A tall tail tale
By Kate Lunau - Thursday, September 8, 2011 - 0 Comments
After she lost her tail, Winter the dolphin is now a movie star
Aquariums aren’t generally the sorts of places to host a red-carpet movie screening, but on Sept. 21, Florida’s Clearwater Marine Aquarium will be an exception, and with good reason: one of its residents is a movie star. Winter the dolphin appears alongside Morgan Freeman, Ashley Judd and Harry Connick Jr. in the upcoming film Dolphin Tale, which tells the true story of Winter—a dolphin with a prosthetic tail.
Rescued after she got wrapped up in a crab-trap line at just three months old, Winter lost her tail and two vertebrae. Transported to the aquarium, she underwent intense rehabilitation—and was fitted for a prosthetic tail attached by a stretchy plastic sleeve, like those designed for human use. “She learned on her own to swim in a new way,” says David Yates, the aquarium’s CEO.

*Available data*
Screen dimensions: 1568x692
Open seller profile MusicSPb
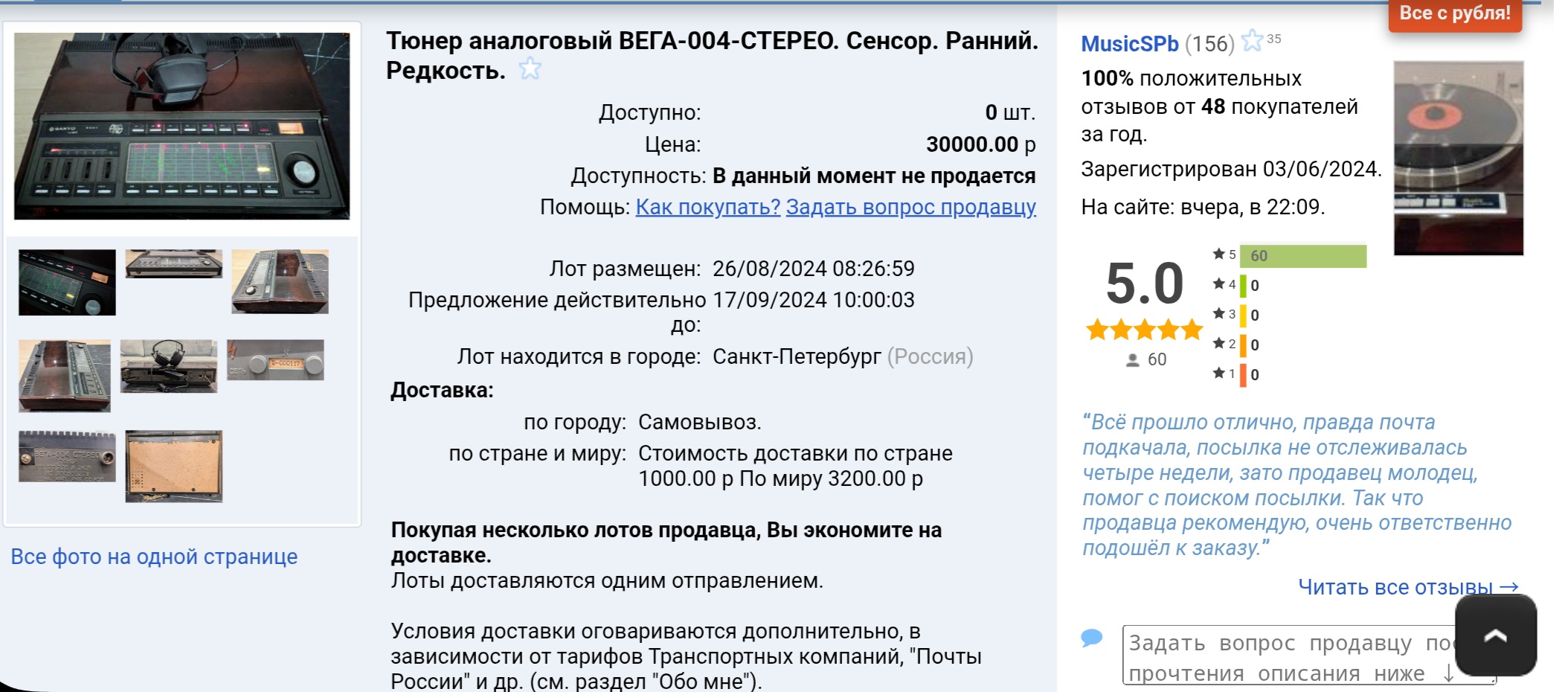(1129, 44)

*Task details*
According to the article about Winter the dolphin, why will the Clearwater Marine Aquarium host a red-carpet movie screening? Answer in one to three sentences.

*Answer for the task*
One of the aquarium's residents is a movie star. Winter the dolphin appears alongside Morgan Freeman, Ashley Judd and Harry Connick Jr. in the film Dolphin Tale, which tells her true story as a dolphin with a prosthetic tail.